Former UUP chairman David Campbell resigns from party

  • Published
David Campbell
Image caption,

David Campbell said he now viewed the DUP as the only viable unionist party

A former chairman of the Ulster Unionist Party has resigned from the party and accused it of "political mismanagement and amateurism".

David Campbell had been a party member for 35 years, and served as former leader David Trimble's chief of staff.

Mr Campbell is also chairman of the Loyalist Communities Council (LCC).

The organisation became part of a major controversy during the last election after it endorsed some unionist candidates.

The endorsement was rejected by both Robin Swann, the current UUP leader, and his predecessor Mike Nesbitt.

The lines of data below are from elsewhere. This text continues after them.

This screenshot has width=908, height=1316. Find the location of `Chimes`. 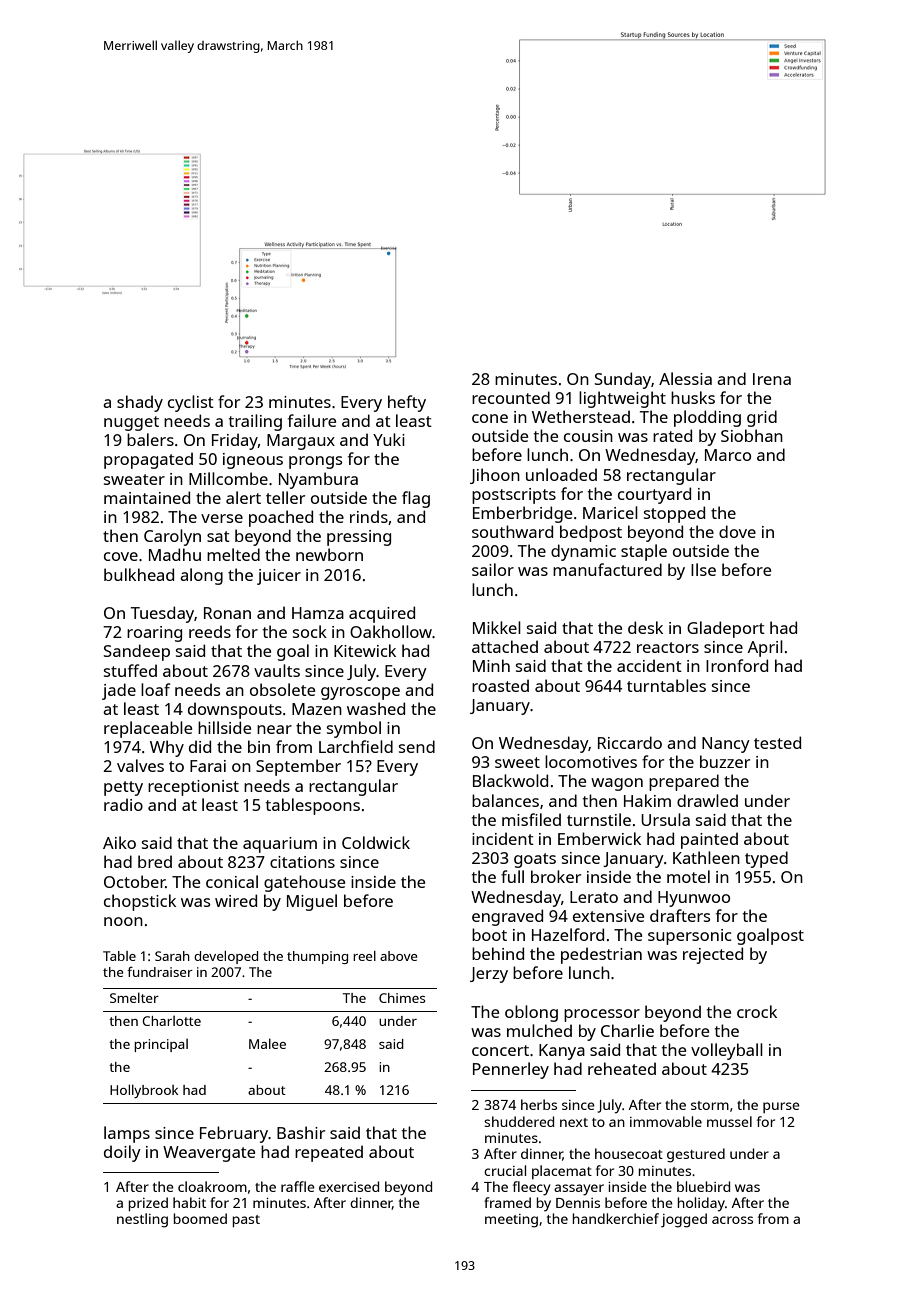

Chimes is located at coordinates (402, 998).
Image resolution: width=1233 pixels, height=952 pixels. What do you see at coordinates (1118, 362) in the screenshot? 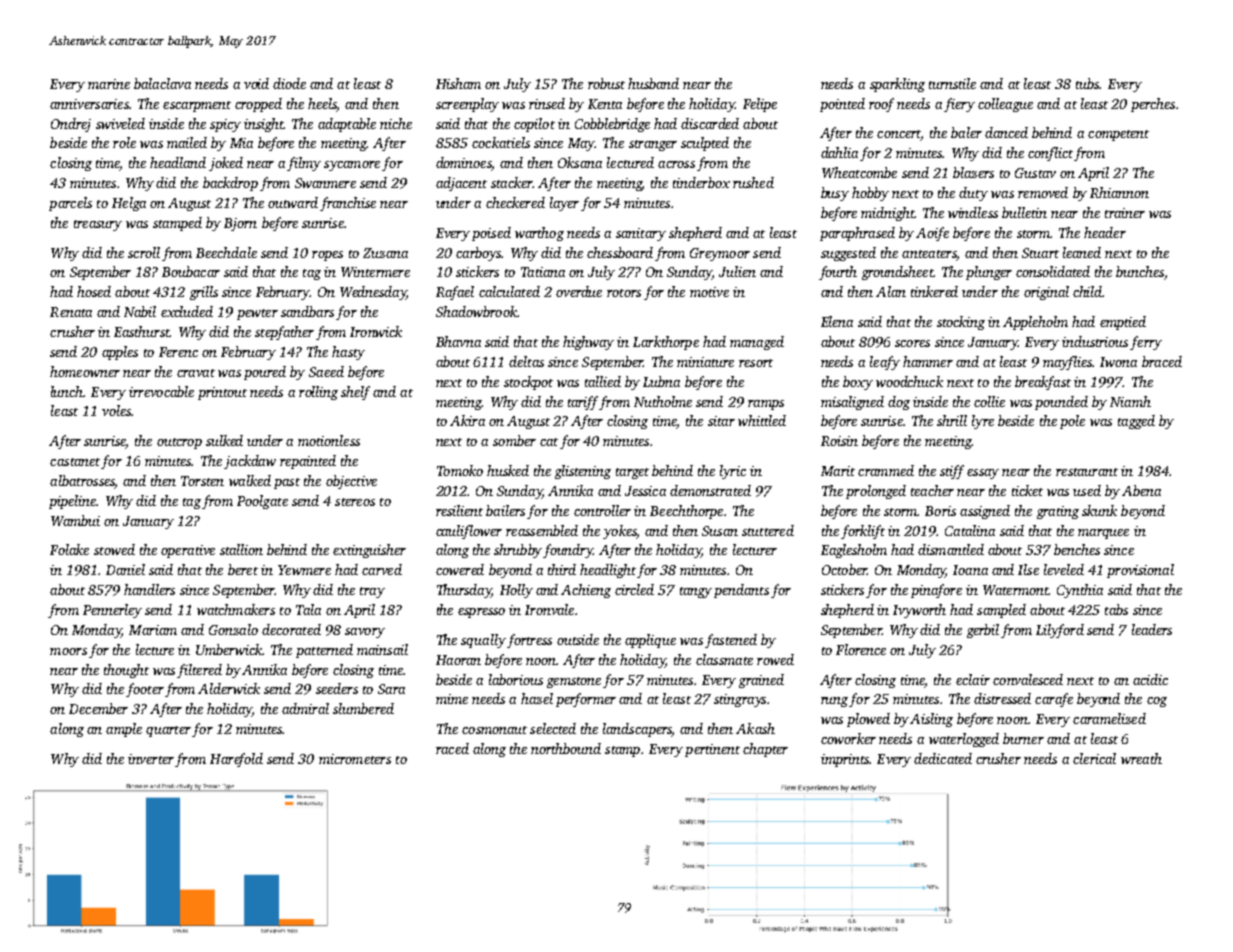
I see `Iwona` at bounding box center [1118, 362].
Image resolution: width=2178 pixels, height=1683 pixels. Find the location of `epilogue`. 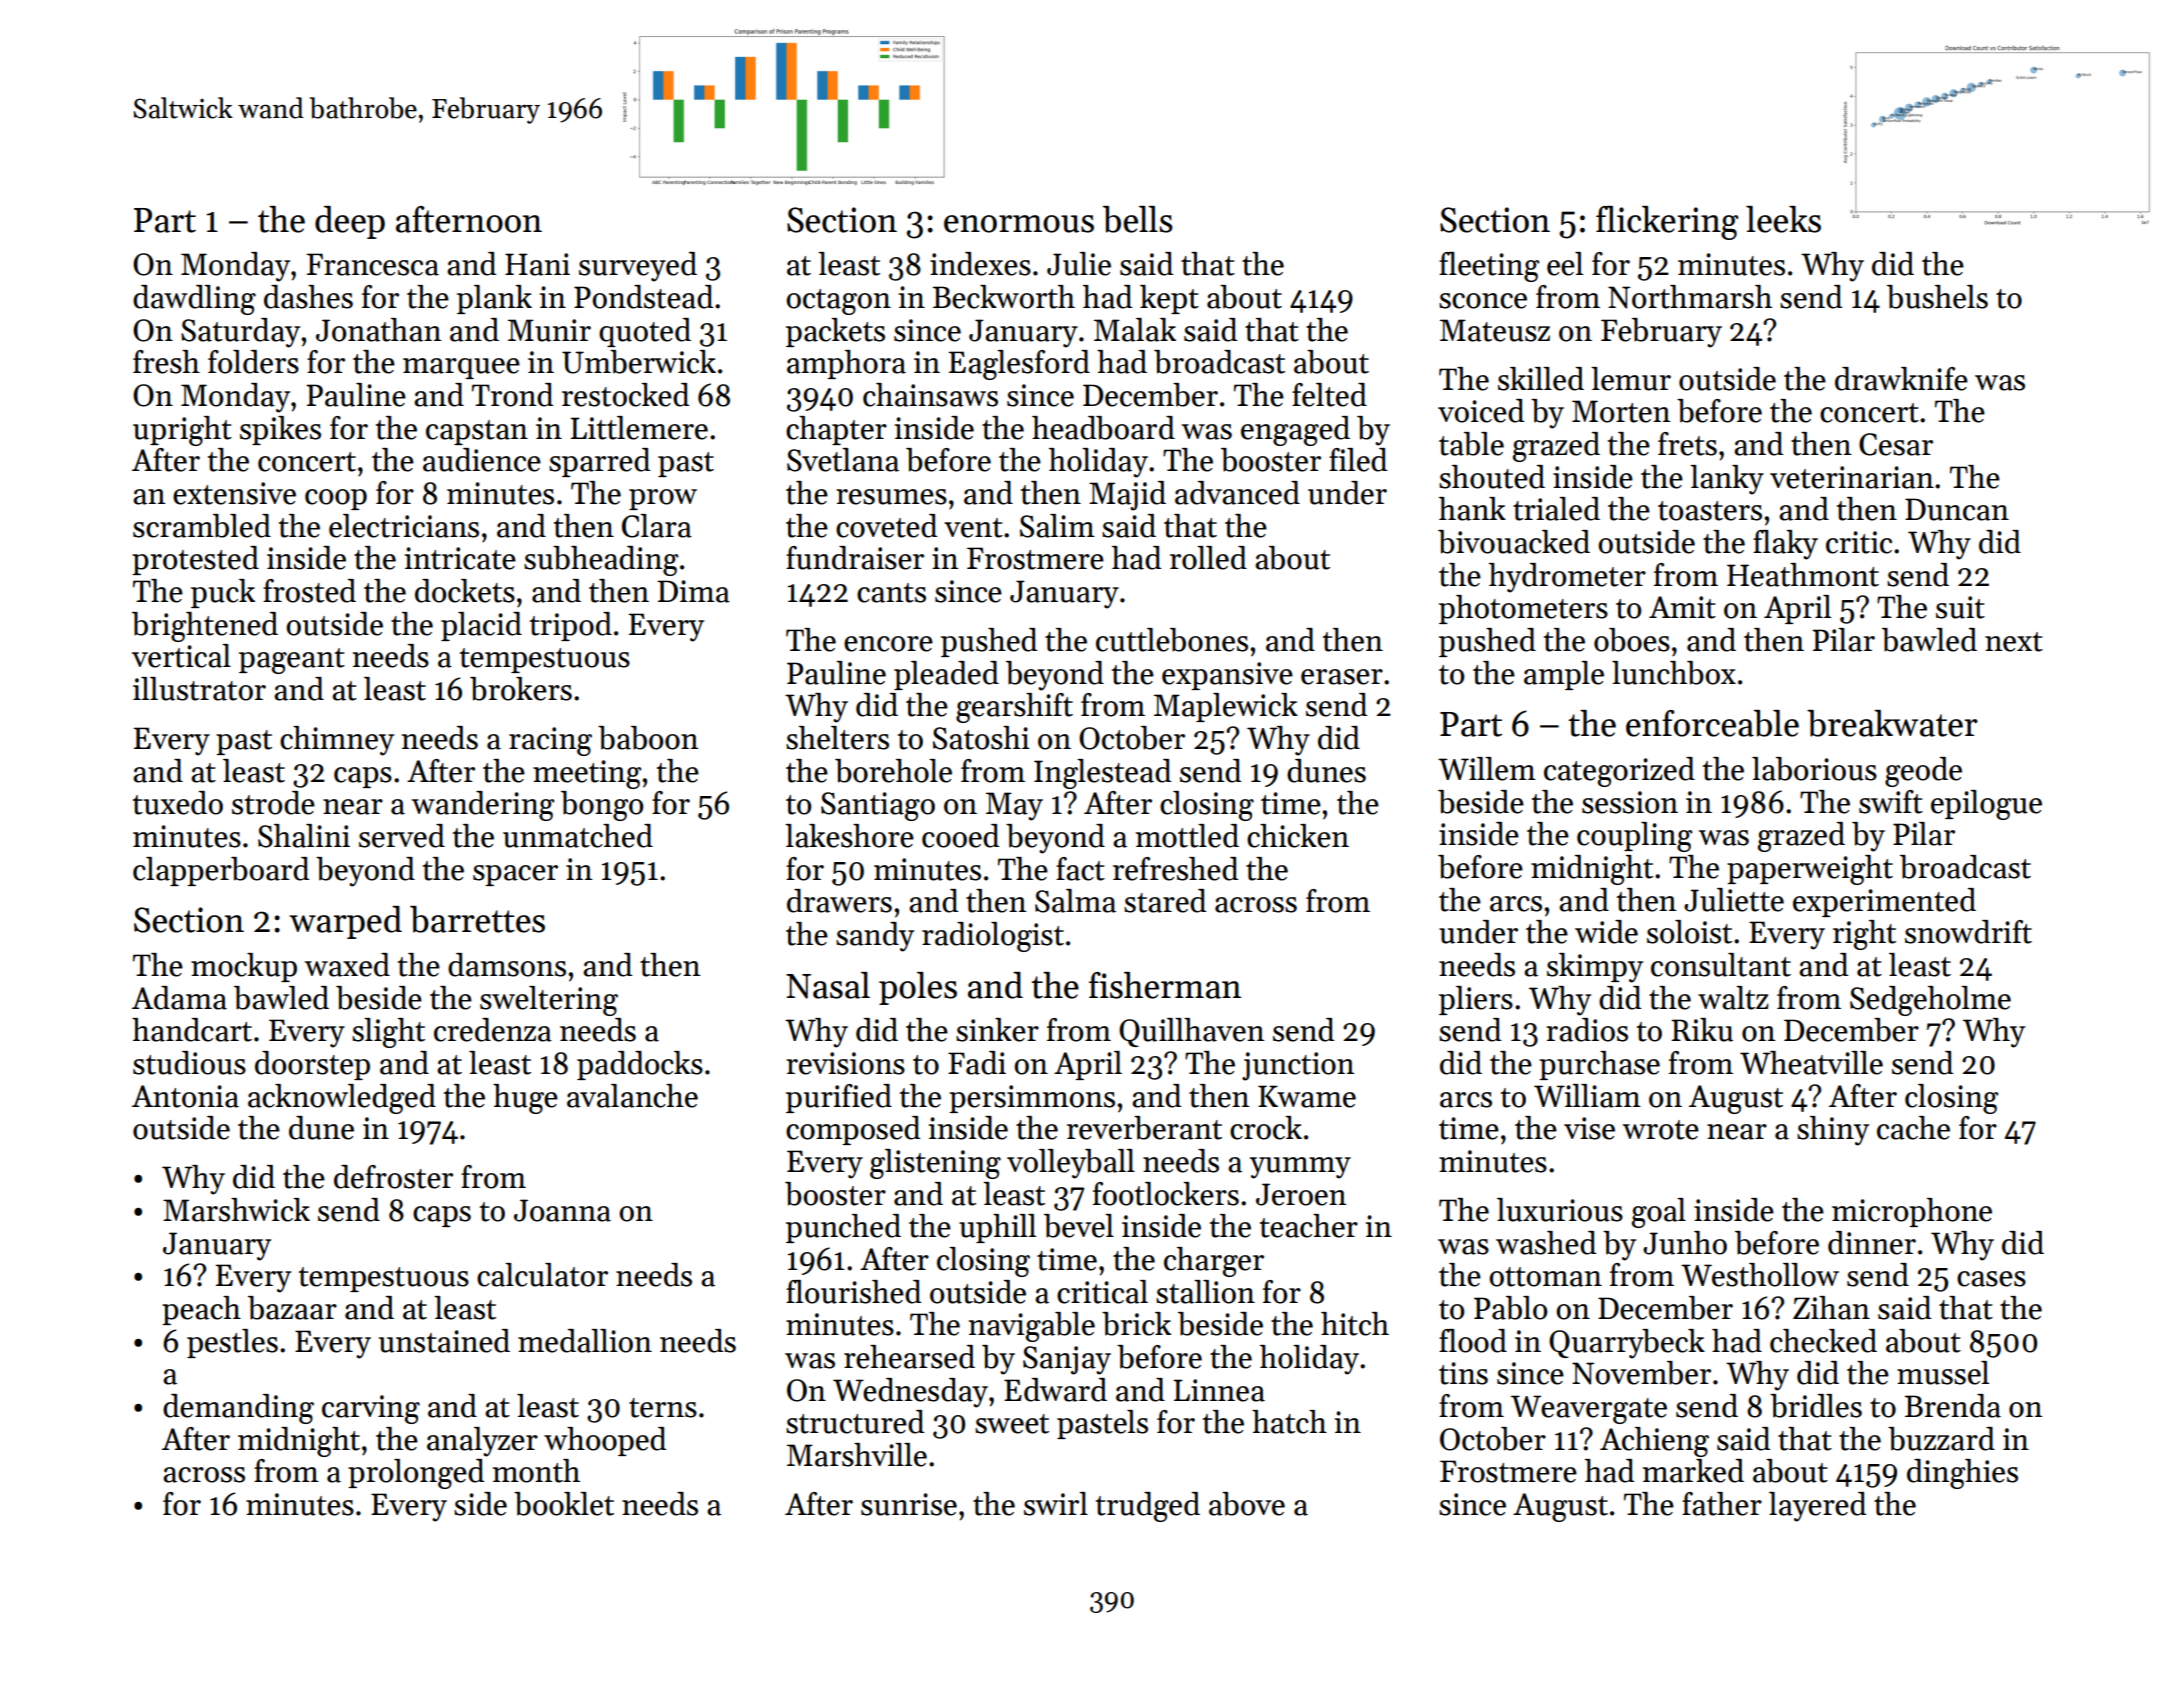

epilogue is located at coordinates (1986, 805).
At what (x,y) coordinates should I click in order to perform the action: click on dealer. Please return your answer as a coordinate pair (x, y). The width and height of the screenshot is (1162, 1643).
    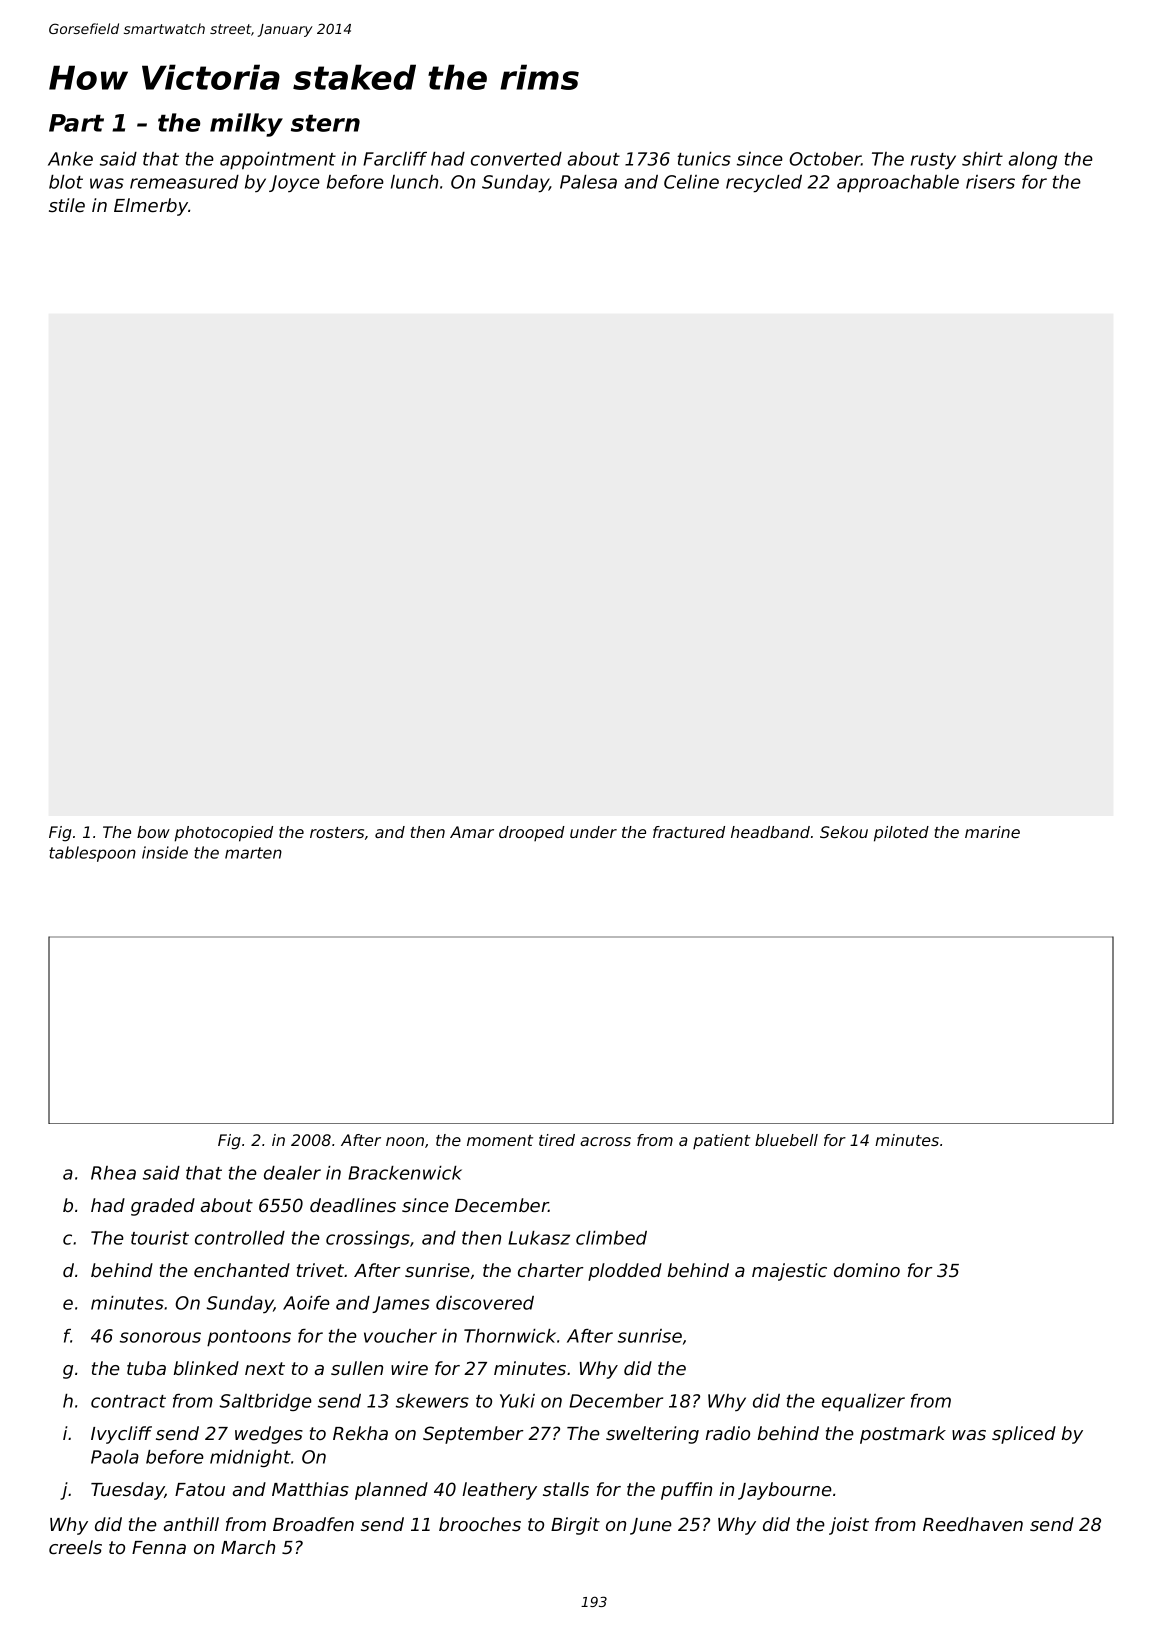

Mr Campbell issued a hard-hitting statement, carried in Friday's News Letter, external.

'Electoral dynamic has changed'

Speaking to the BBC's Talkback programme, he said the final straws for him were the UUP's reaction to the LCC's endorsement of unionist candidates and the "failure to consider a proper electoral pact with the DUP".

"My personal view is that the party has gone past a tipping point, we did have a period before where we had no MPs before, but we had a strong assembly party," he said.

"I think the electoral dynamic in Northern Ireland has changed irrevocably following the Sinn Féin success in the pre-emptive assembly election.

"That is pointing to two largely hegemonic parties in respect to nationalist and unionist communities and it is the prime reason that voters flocked to the DUP in this [general] election."

'Traditional conservative'

Mr Campbell said there had been a drift away from traditional Ulster Unionist values, with former leader Mike Nesbitt and others declaring themselves liberal unionists.

"The typical Ulster Unionist voter is a church-goer who would be largely traditional conservative in their outlook and they were being presented with, in some cases, candidates espousing a very different view on serious moral issues," he said.

"The comfort I take in the electoral decline of the Ulster Unionist Party is that the DUP has moved largely exclusively onto Ulster Unionist policy through their acceptance of the agreement and the subsequent power-sharing arrangements and the drift of Ulster Unionism into the DUP.

"I think in the eyes of the average unionist elector the DUP is largely what the Ulster Unionist Party once was."

When asked if he thought the DUP was now the only viable party of unionism he said: "Undoubtedly, and that's clearly [a view] shared by the electorate."

Ulster Unionist councillor David Browne said he did not agree that the party was finished.

"I do believe that the party has changed drastically from the party I joined around 35 years ago and I do agree with some of the comments he made around the previous leadership," he said.

"Robin Swann is only in the job and in fairness to him I though he's done a reasonably good job."